If you are a California resident who believes that estate planning should be a major part of your life, you may have heard about living wills and wondered what they are and how they differ from regular wills. Actually, as FindLaw explains, a living will is not a will at all. Whereas a regular will allows you to state who you want to receive your assets and various pieces of your property upon your death, a living will allows you to state your medical treatment preferences if you are terminally ill or suffer an injury or illness that leaves you in a permanent vegetative state.
Your living will contains instructions to your doctors and other health care providers regarding the following:
- Medical treatments, techniques and procedures you want, even if they may hasten your death
- Medical treatments, techniques and procedures you do not want, even if they may prolong your life
- Your preferences regarding organ donation after you die
Living wills vs. durable medical powers of attorney
In some respects, a living will is quite similar to a durable medical power of attorney. Both documents instruct health care professionals about the types of medical care you want and do not want. Both allow you to appoint an attorney-in-fact; i.e., your representative, to carry out your wishes when you cannot express those wishes yourself.
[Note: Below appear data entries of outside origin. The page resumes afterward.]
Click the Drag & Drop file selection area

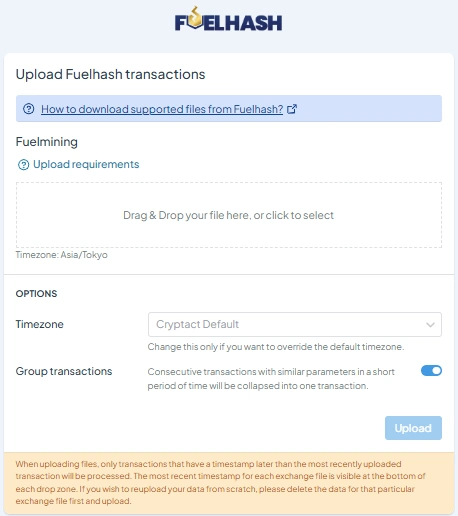229,215
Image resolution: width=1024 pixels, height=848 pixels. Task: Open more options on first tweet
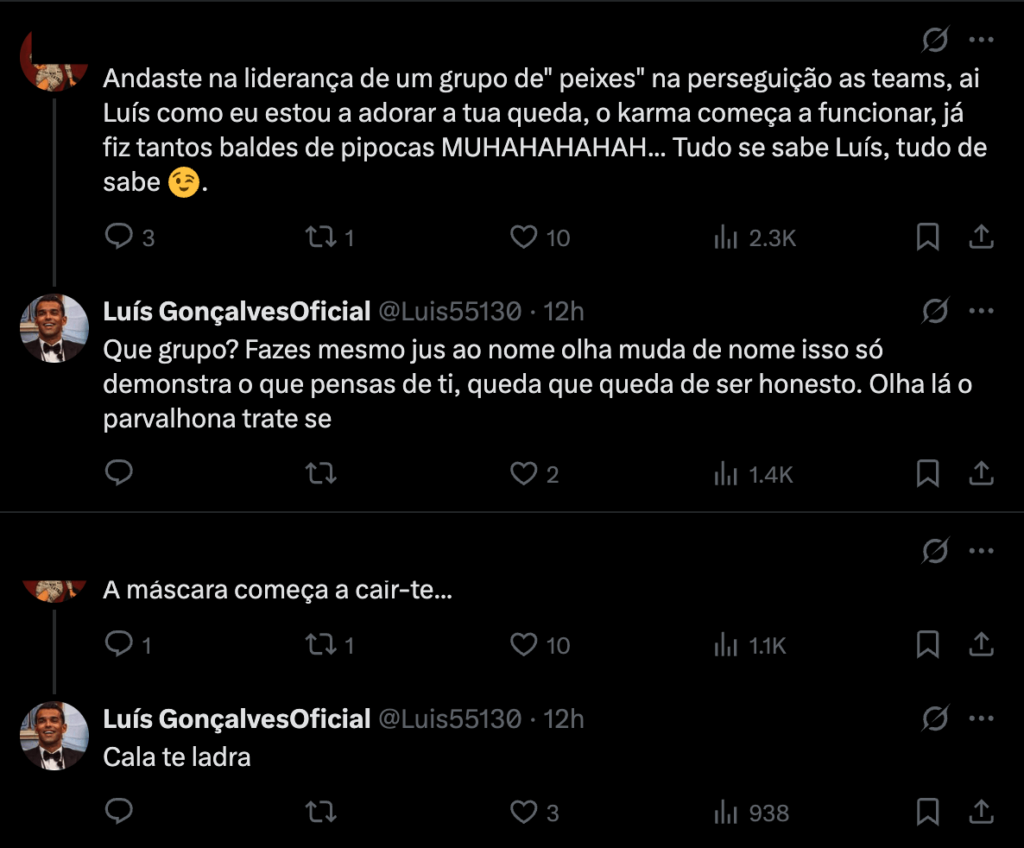point(982,40)
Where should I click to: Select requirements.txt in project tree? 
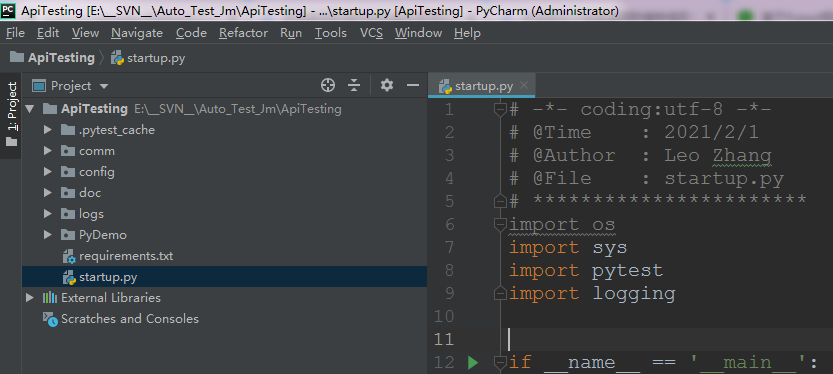pyautogui.click(x=126, y=256)
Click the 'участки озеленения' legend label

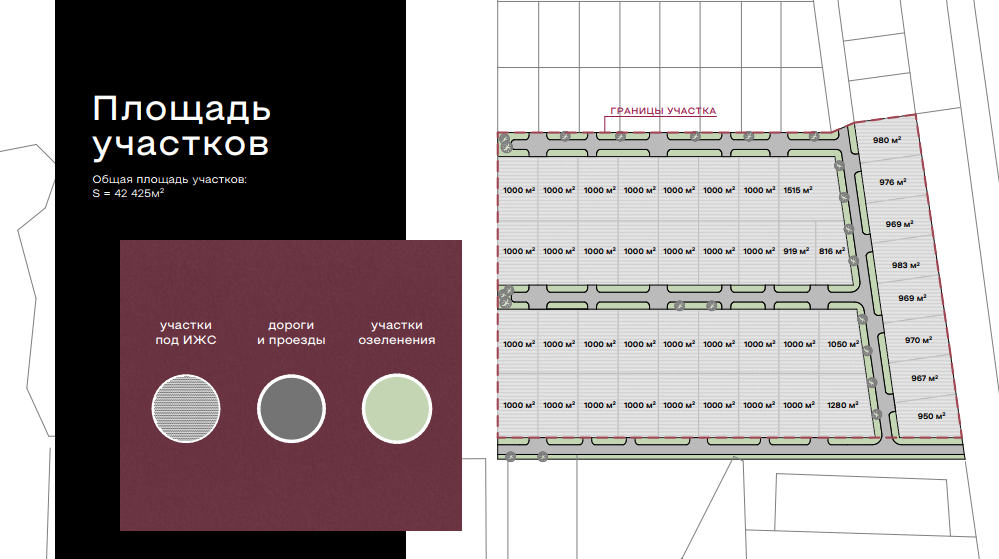(397, 333)
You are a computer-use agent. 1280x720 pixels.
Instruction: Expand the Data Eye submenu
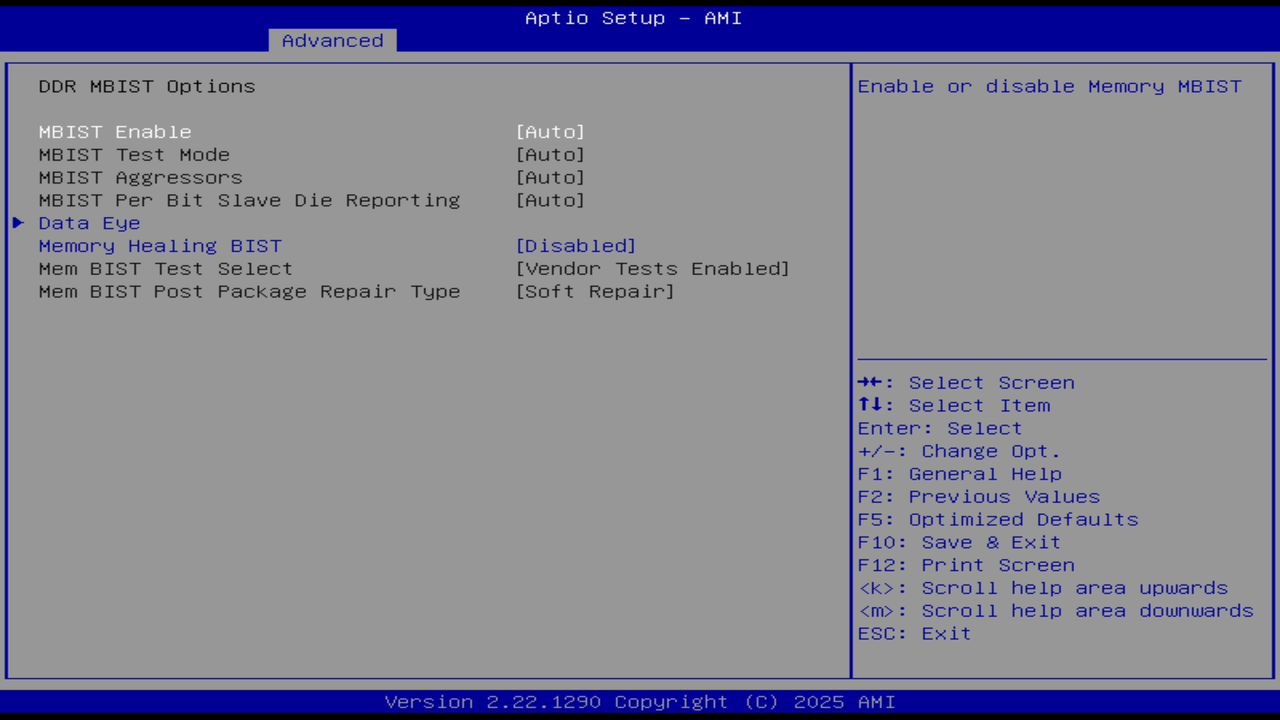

Your living will, however, takes effect only at the point where you are determined to be in a permanent vegetative state and/or terminally ill. Your durable power of attorney takes effect as soon as you sign it. Your representative can make health care decisions for you whenever you cannot make them for yourself. You need not be terminally ill or in a permanent vegetative state.
You may wish to consider having both a living will and a durable medical power of attorney so as to cover all situations that may arise in your life. This information is provided for educational purposes and should not be interpreted as legal advice.